*EXTRACTED INFORMATION*:
⟨
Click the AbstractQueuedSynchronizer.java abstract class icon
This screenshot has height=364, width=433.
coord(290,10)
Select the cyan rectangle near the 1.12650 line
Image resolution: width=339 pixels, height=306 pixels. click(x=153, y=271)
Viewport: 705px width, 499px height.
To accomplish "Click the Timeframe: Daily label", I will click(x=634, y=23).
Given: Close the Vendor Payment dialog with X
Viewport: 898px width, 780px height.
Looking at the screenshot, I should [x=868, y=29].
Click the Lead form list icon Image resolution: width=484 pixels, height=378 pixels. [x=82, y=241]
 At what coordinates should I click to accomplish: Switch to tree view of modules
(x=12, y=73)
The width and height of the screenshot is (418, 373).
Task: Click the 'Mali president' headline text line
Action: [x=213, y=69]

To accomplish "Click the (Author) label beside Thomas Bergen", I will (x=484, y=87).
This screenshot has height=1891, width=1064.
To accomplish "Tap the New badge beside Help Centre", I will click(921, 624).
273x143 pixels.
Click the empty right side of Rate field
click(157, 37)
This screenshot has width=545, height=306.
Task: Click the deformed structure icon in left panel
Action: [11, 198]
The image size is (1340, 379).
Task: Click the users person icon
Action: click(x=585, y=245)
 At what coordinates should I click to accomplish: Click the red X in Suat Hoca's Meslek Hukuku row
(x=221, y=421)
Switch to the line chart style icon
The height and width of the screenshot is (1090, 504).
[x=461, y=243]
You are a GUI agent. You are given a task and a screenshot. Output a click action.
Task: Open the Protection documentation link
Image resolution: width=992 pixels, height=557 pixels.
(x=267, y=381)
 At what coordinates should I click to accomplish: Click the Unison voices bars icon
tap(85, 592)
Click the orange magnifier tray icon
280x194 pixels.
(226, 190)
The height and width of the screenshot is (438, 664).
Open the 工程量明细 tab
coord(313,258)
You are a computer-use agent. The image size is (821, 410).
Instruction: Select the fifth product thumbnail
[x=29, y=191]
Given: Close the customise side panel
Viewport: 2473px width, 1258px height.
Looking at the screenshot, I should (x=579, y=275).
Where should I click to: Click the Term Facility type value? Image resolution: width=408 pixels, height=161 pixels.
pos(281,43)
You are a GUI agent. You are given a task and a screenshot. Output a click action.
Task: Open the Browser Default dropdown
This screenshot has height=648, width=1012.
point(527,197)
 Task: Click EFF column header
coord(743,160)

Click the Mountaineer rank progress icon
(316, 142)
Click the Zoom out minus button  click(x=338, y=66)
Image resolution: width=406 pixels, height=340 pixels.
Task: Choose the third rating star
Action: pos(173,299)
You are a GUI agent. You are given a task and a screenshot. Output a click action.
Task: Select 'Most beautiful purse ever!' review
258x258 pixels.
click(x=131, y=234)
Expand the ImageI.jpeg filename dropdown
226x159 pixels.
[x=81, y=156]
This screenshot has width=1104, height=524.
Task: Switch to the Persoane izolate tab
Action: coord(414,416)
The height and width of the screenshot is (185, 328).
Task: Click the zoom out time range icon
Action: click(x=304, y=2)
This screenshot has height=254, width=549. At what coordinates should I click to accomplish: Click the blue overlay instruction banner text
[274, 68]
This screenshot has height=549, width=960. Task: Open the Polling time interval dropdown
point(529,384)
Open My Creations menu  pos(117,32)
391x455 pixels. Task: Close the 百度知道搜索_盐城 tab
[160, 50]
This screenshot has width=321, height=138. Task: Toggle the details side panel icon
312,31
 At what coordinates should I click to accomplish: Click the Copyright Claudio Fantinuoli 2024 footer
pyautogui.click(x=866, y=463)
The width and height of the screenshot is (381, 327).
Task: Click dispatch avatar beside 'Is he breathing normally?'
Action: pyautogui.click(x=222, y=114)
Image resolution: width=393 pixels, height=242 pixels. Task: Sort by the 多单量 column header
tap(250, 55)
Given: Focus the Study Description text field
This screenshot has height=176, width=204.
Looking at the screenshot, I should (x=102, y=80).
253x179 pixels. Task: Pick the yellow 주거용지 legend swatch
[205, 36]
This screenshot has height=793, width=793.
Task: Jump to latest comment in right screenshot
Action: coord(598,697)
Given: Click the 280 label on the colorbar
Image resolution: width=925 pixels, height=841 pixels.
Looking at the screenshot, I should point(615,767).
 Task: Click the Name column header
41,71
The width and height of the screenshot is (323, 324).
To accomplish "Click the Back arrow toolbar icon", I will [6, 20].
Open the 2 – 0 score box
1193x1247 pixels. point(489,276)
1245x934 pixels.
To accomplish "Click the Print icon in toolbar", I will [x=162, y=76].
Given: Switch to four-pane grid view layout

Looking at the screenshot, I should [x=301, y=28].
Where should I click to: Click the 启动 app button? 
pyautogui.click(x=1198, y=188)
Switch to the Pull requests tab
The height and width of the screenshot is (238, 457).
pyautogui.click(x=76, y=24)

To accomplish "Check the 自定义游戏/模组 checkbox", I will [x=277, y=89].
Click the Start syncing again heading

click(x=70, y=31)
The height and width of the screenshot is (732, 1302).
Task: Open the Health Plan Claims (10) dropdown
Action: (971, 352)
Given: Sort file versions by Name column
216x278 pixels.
⟩
*REQUIRED ACTION*:
Restate every entry exactly. Leave nothing out.

*WRITTEN REPLY*:
Click the AbstractQueuedSynchronizer.java abstract class icon
This screenshot has height=364, width=433.
coord(290,10)
Select the cyan rectangle near the 1.12650 line
Image resolution: width=339 pixels, height=306 pixels. click(x=153, y=271)
Viewport: 705px width, 499px height.
To accomplish "Click the Timeframe: Daily label", I will click(x=634, y=23).
Given: Close the Vendor Payment dialog with X
Viewport: 898px width, 780px height.
Looking at the screenshot, I should [x=868, y=29].
Click the Lead form list icon Image resolution: width=484 pixels, height=378 pixels. [x=82, y=241]
 At what coordinates should I click to accomplish: Switch to tree view of modules
(x=12, y=73)
The width and height of the screenshot is (418, 373).
Task: Click the 'Mali president' headline text line
Action: [x=213, y=69]

To accomplish "Click the (Author) label beside Thomas Bergen", I will (x=484, y=87).
This screenshot has height=1891, width=1064.
To accomplish "Tap the New badge beside Help Centre", I will click(921, 624).
273x143 pixels.
Click the empty right side of Rate field
click(157, 37)
This screenshot has width=545, height=306.
Task: Click the deformed structure icon in left panel
Action: [11, 198]
The image size is (1340, 379).
Task: Click the users person icon
Action: click(x=585, y=245)
 At what coordinates should I click to accomplish: Click the red X in Suat Hoca's Meslek Hukuku row
(x=221, y=421)
Switch to the line chart style icon
The height and width of the screenshot is (1090, 504).
[x=461, y=243]
You are a GUI agent. You are given a task and a screenshot. Output a click action.
Task: Open the Protection documentation link
Image resolution: width=992 pixels, height=557 pixels.
(x=267, y=381)
 At what coordinates should I click to accomplish: Click the Unison voices bars icon
tap(85, 592)
Click the orange magnifier tray icon
280x194 pixels.
(226, 190)
The height and width of the screenshot is (438, 664).
Open the 工程量明细 tab
coord(313,258)
You are a computer-use agent. The image size is (821, 410).
Instruction: Select the fifth product thumbnail
[x=29, y=191]
Given: Close the customise side panel
Viewport: 2473px width, 1258px height.
Looking at the screenshot, I should (x=579, y=275).
Where should I click to: Click the Term Facility type value? Image resolution: width=408 pixels, height=161 pixels.
pos(281,43)
You are a GUI agent. You are given a task and a screenshot. Output a click action.
Task: Open the Browser Default dropdown
This screenshot has height=648, width=1012.
point(527,197)
 Task: Click EFF column header
coord(743,160)

Click the Mountaineer rank progress icon
(316, 142)
Click the Zoom out minus button  click(x=338, y=66)
Image resolution: width=406 pixels, height=340 pixels.
Task: Choose the third rating star
Action: pos(173,299)
You are a GUI agent. You are given a task and a screenshot. Output a click action.
Task: Select 'Most beautiful purse ever!' review
258x258 pixels.
click(x=131, y=234)
Expand the ImageI.jpeg filename dropdown
226x159 pixels.
[x=81, y=156]
This screenshot has width=1104, height=524.
Task: Switch to the Persoane izolate tab
Action: coord(414,416)
The height and width of the screenshot is (185, 328).
Task: Click the zoom out time range icon
Action: click(x=304, y=2)
This screenshot has height=254, width=549. At what coordinates should I click to accomplish: Click the blue overlay instruction banner text
[274, 68]
This screenshot has height=549, width=960. Task: Open the Polling time interval dropdown
point(529,384)
Open My Creations menu  pos(117,32)
391x455 pixels. Task: Close the 百度知道搜索_盐城 tab
[160, 50]
This screenshot has width=321, height=138. Task: Toggle the details side panel icon
312,31
 At what coordinates should I click to accomplish: Click the Copyright Claudio Fantinuoli 2024 footer
pyautogui.click(x=866, y=463)
The width and height of the screenshot is (381, 327).
Task: Click dispatch avatar beside 'Is he breathing normally?'
Action: pyautogui.click(x=222, y=114)
Image resolution: width=393 pixels, height=242 pixels. Task: Sort by the 多单量 column header
tap(250, 55)
Given: Focus the Study Description text field
This screenshot has height=176, width=204.
Looking at the screenshot, I should (x=102, y=80).
253x179 pixels. Task: Pick the yellow 주거용지 legend swatch
[205, 36]
This screenshot has height=793, width=793.
Task: Jump to latest comment in right screenshot
Action: coord(598,697)
Given: Click the 280 label on the colorbar
Image resolution: width=925 pixels, height=841 pixels.
Looking at the screenshot, I should point(615,767).
 Task: Click the Name column header
41,71
The width and height of the screenshot is (323, 324).
To accomplish "Click the Back arrow toolbar icon", I will [6, 20].
Open the 2 – 0 score box
1193x1247 pixels. point(489,276)
1245x934 pixels.
To accomplish "Click the Print icon in toolbar", I will [x=162, y=76].
Given: Switch to four-pane grid view layout

Looking at the screenshot, I should [x=301, y=28].
Where should I click to: Click the 启动 app button? 
pyautogui.click(x=1198, y=188)
Switch to the Pull requests tab
The height and width of the screenshot is (238, 457).
pyautogui.click(x=76, y=24)

To accomplish "Check the 自定义游戏/模组 checkbox", I will [x=277, y=89].
Click the Start syncing again heading

click(x=70, y=31)
The height and width of the screenshot is (732, 1302).
Task: Open the Health Plan Claims (10) dropdown
Action: (971, 352)
Given: Sort file versions by Name column
216x278 pixels.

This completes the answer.